Many infectious diseases have been negatively influenced by multiple climate hazards. For example, leptospirosis, a bacterial disease transmitted through contact with the urine of infected animals, has been made worse by eight separate climate impacts, including warming, flooding, extreme precipitation and even drought, according to the findings.

But the problem is far more complex than how any single climate stressor might interact with and exacerbate each infectious disease. It’s not a 1-to-1 connection; many pathogens can be transmitted to humans in multiple different ways. The paper identified more than 1,000 unique pathways between climate hazards and disease outbreaks.

“It is so naive for us to think that we are going to be able to adapt to this,” he said. “There is no way, with so many diseases and so many different pathways, that we can fully adapt. For me, that made it super clear that if we really want to avoid this problem, the best way to avoid it is to deal with the emission of greenhouse gasses. The last thing that we want to do is unleash the power of one of these diseases that can be impacted by greenhouse gasses.”

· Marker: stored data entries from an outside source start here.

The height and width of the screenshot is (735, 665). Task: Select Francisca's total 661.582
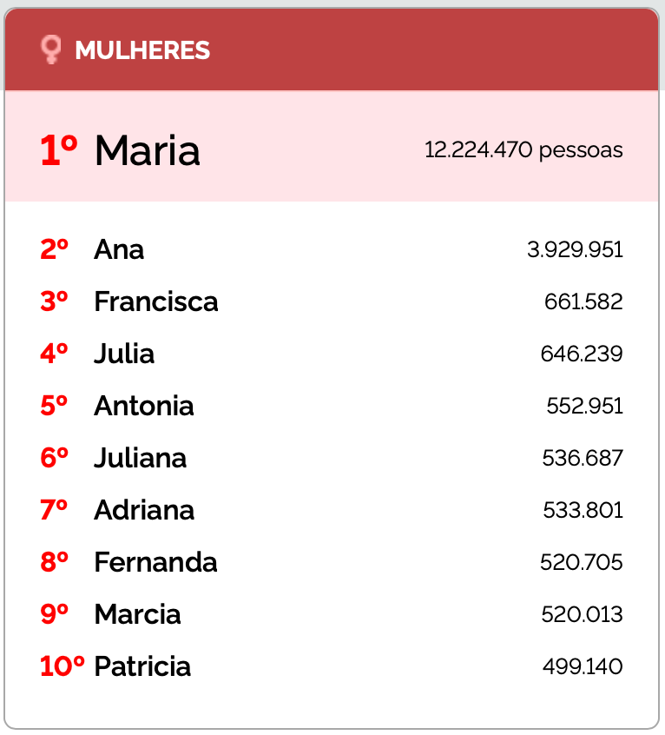[583, 302]
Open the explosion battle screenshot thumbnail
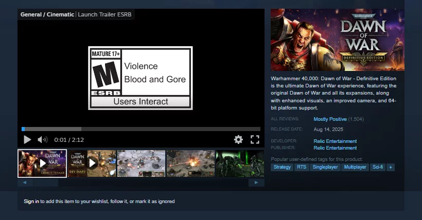 [x=190, y=163]
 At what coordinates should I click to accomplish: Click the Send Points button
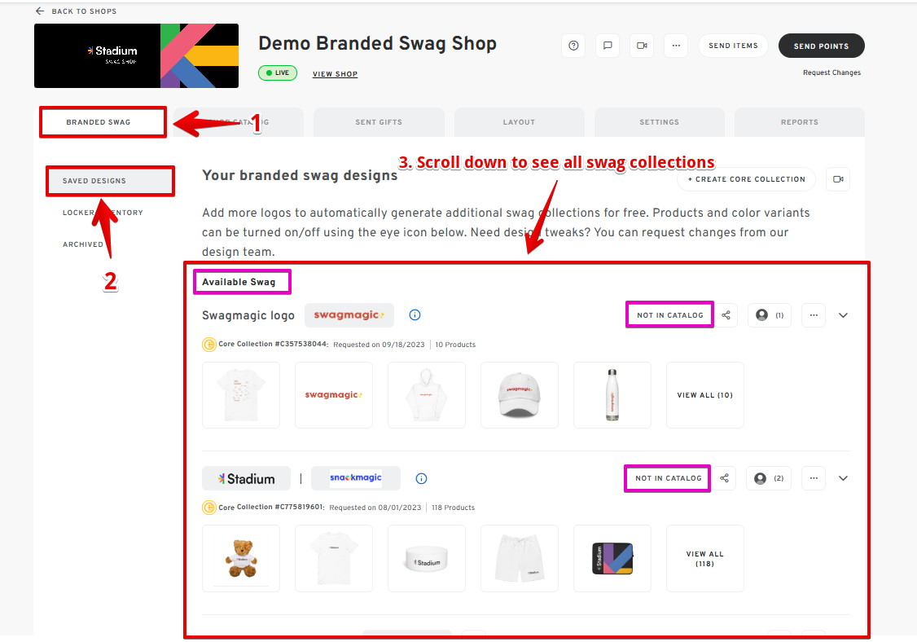tap(821, 46)
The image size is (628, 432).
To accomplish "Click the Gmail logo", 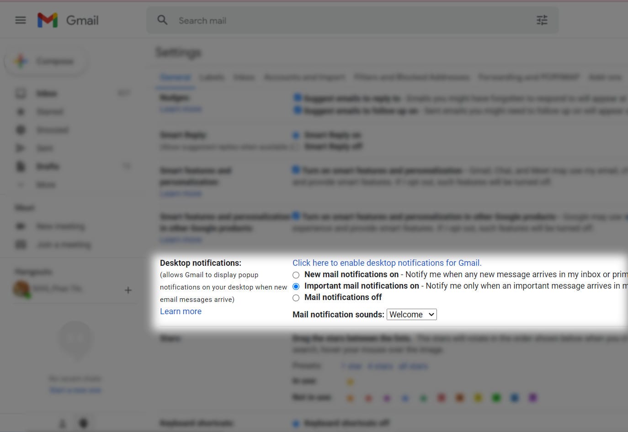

In recent years, mycologists have documented significant geographic shifts to fungi that for centuries were only found in certain regions, he said. Histoplasmosis, for example, is an infection caused by inhaling the spores of a fungus found in bird and bat feces. While it historically was found only in the eastern half of the United States, it is now starting to pop up in western states. Similarly, coccidioidomycosis, a fungal disease better known as “valley fever,” is increasingly turning up outside its common range in the Southwest.

Mora has a personal connection to the study’s findings. He is from a rural area outside Cali, Colombia. During a visit home several years ago, he was infected with chikungunya, a mosquito-borne virus that causes fever and severe joint pain. Planetary warming, extreme precipitation and flooding are all contributing to outbreaks of the disease, the new analysis found.

“I started studying this thing and I realized that it’s transmitted by mosquitoes, which populate like nobody’s business with heat and excess rain — two things that are becoming so common in my country.” he said, speaking via Zoom from his family farm in Colombi. “I couldn’t resist thinking to what degree even myself was affected.”